Impacts of SRSLY youth substance use prevention begin to emerge


Receiving the check will help the SRSLY team go to event and help out the local youth. This program is trying to help people that need help in the community.

The White House gave out 150 grants that would help with drug-free community support programs, and the SRSLY Stockbridge team earned one of them.

The grant gives the SRSLY team $125,000 per year for the next 5 years.

To spend funds, the team plans to attend events and learn more about youth substance use.

“Our goal is to make Stockbridge a safe and drug-free community for our youth,” SRSLY Stockbridge director Emily Stewart said in a recent press release.

Specific goals for the coming year are to expand membership and to learn more about the effects of vaping, marijuana, and drug use.

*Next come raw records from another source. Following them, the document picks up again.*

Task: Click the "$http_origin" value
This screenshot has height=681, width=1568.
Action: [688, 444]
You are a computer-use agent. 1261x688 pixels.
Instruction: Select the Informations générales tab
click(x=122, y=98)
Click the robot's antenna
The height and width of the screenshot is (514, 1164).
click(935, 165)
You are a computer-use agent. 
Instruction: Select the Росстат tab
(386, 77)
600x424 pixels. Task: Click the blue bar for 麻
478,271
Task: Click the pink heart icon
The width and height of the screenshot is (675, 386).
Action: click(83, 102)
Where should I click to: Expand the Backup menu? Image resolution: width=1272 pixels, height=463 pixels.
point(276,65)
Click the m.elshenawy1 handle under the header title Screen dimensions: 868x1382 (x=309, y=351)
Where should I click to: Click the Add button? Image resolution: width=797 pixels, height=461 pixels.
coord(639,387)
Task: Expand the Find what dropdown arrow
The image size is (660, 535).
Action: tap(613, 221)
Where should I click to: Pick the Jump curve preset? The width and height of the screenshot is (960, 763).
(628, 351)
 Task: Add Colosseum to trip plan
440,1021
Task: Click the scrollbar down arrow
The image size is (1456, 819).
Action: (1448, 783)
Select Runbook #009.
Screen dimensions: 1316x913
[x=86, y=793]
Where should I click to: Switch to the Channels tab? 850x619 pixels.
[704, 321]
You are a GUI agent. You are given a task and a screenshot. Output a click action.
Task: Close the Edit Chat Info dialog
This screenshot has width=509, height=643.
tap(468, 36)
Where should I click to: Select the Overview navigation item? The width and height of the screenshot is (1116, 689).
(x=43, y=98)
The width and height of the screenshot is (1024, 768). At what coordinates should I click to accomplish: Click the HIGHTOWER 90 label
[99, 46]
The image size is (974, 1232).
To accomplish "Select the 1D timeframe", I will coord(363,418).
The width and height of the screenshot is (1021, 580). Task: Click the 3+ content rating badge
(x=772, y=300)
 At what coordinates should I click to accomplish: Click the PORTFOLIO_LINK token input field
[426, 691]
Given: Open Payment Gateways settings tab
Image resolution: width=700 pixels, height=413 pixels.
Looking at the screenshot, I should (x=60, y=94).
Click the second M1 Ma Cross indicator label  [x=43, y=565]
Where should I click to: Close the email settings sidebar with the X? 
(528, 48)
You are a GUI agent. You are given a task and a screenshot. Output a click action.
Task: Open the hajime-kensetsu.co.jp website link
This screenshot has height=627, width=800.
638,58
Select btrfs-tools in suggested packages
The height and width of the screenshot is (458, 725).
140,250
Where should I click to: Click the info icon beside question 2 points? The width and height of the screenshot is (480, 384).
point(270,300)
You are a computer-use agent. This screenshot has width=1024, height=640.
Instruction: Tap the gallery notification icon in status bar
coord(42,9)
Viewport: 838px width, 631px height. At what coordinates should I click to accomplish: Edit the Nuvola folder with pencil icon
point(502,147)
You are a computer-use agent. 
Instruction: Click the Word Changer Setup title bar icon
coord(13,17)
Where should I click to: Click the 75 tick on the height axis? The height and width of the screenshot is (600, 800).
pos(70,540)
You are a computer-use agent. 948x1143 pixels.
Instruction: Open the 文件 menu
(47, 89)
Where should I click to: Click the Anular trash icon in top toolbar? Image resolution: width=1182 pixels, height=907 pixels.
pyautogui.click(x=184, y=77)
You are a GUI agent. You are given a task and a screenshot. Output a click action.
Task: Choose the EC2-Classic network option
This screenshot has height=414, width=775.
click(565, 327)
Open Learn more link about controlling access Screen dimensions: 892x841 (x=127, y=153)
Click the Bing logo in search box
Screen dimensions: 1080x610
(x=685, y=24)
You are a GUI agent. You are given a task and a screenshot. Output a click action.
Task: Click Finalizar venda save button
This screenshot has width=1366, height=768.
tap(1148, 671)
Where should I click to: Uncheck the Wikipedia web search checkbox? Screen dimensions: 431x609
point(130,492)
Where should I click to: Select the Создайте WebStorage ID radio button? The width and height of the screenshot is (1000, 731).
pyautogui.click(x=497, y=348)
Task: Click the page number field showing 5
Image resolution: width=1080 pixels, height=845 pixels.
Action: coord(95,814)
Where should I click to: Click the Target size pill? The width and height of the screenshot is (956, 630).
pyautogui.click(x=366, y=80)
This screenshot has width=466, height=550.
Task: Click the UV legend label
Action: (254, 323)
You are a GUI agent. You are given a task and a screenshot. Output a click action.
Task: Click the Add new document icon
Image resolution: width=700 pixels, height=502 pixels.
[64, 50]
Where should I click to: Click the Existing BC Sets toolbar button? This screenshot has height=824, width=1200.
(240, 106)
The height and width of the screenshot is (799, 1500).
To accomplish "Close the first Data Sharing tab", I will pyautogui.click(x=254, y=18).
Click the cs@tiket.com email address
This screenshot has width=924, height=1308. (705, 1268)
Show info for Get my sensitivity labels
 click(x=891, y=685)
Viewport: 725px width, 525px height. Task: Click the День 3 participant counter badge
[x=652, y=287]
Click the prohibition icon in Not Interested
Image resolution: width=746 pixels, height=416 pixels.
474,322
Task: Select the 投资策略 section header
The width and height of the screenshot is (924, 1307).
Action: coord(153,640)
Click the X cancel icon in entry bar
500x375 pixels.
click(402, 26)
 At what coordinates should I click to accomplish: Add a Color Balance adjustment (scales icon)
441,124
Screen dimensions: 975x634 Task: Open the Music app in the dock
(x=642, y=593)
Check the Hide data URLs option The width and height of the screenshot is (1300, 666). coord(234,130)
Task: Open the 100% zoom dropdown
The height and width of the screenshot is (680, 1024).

The team went to Dallas, Texas to attend a national event along with other SRSLY programs across the country to learn and explore what other students do in their programs and maybe use some of their ideas.

Over time, the SRSLY group’s impacts have shown results.

According to the Michigan Profile for Healthy Youth (MiPHY) survey, from 2010 to 2018, students at Stockbridge High School report “lifetime alcohol use is down by 6%, past 30-day (recent) alcohol use is down by 12%, and binge drinking is down by 38%.”

To plan for the future, at the Dallas anti-drug conference, the student team identified the need to help the local SRSLY program reduce vaping use.

While in Dallas, the group attended an event sponsored by CADCA, the Community Anti-Drug Coalitions of America, with the goal of obtaining information to help out the community.

“Fellow SRSLY members who attended this year were able to come up with a plan that we brought back to the community and we’re hoping to implement soon,” sophomore member Brenden Yannella said.

Education of substances ranked high on the list during the event and will be a push for the local group.

“The biggest thing that I learned was that even if a vaping products says it’s nicotine free, it still most likely contains nicotine,” Yannella added.